**Selected text:**
==========

Economics and Preventing Hospital‐Acquired Infection: Broadening the Perspective
Objective. To present a hypothetical model of the change in economic costs and health benefits to society that result from nosocomial infection control programs.
Design. We use a modeling framework to represent how 2 types of costs change with nosocomial infection control programs: costs incurred by the hospital sector and community health services, as well as the private costs to patients. We also demonstrate how to value the health benefits of nosocomial infection control programs, using quality‐adjusted life years.
Setting. Hypothetical modeling to incorporate the societal perspective.
Subjects. A cohort of 50,000 simulated patients at risk of surgical site infection following total hip replacement.
Intervention(s). A total of 8 hypothetical interventions that change costs and health outcomes among the cohort by preventing cases of surgical site infection following total hip replacement.
Results and Conclusions. We demonstrate that when infection control interventions reduce economic costs and increase health benefits, they should be adopted without further question. If, however, interventions increase economic costs and increase health benefits, then the trade-off between costs and benefits should be examined. Decision‐makers should assess the cost per unit of health benefit from infection control programs, consider the impact on health budgets, and compare infection control with alternative uses of scarce healthcare resources.
Received July 6, 2005; accepted November 10, 2005; electronically published January 25, 2007.
Those who set budgets for infection control in hospitals and decide how those budgets should be allocated between infection control programs must address 2 questions. First, should current rates of healthcare‐acquired infection be reduced, and if so, by how much? Second, which infection control strategies are cost‐effective and/or productively efficient?
Answers can be found by studying how economic costs and health benefits change with different infection control strategies.1 By dividing the change in cost by the change in health benefit for each strategy, the cost per unit of health benefit is estimated. This measure is called an incremental cost‐effectiveness ratio (ICER). For example, a health intervention that increases costs by $50,000 and extends life by 10 years would generate an ICER of $5,000 per life year gained. Lower ICERs imply better value for money from scarce healthcare resources. We provide a formal definition of an ICER in the Appendix. The primary objective of this article is to demonstrate how economic analyses and ICERs can provide answers to both of the questions posed in the previous paragraph. Although these questions were addressed in a recent article,2 that analysis was conducted from the perspective of the hospital administrator, and only the cost of the infection control programs and the resulting changes to hospital costs were included. The conclusions were that infection control programs should be pursued up to the point at which the marginal cost savings from preventing infections compensate for the marginal costs of infection control, and only cost‐effective programs should be used. This implies that some infection control programs are not cost‐effective, and should be rejected by decision makers. Although this model is useful to those working in the hospital sector (ie, those for whom the efficiency of the hospital is paramount), economists recommend that decisions about investing scarce healthcare resources be based on a broader definition of both costs and health benefits.3 Economic evaluation research should reflect the values of all members of society and not just the preferences of those who manage hospital services.

==========

**Data section:**
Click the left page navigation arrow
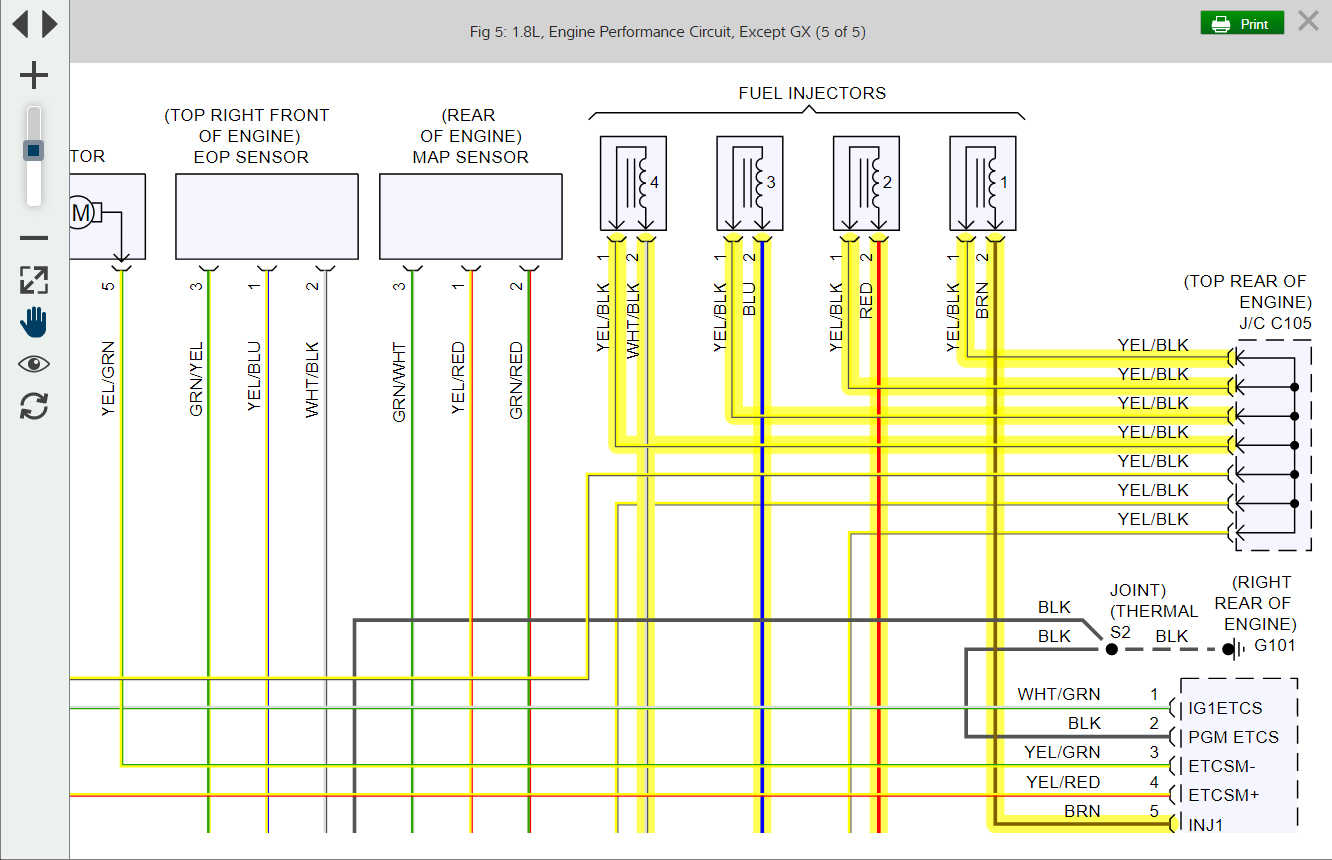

==========

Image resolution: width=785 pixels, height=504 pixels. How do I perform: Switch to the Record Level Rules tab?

==========

Reproduce a passage from the article on preventing hospital-acquired infection word for word, beginning with "Setting. Hypothetical modeling" and ending with "risk of surgical site infection following total hip replacement.".

Setting. Hypothetical modeling to incorporate the societal perspective.
Subjects. A cohort of 50,000 simulated patients at risk of surgical site infection following total hip replacement.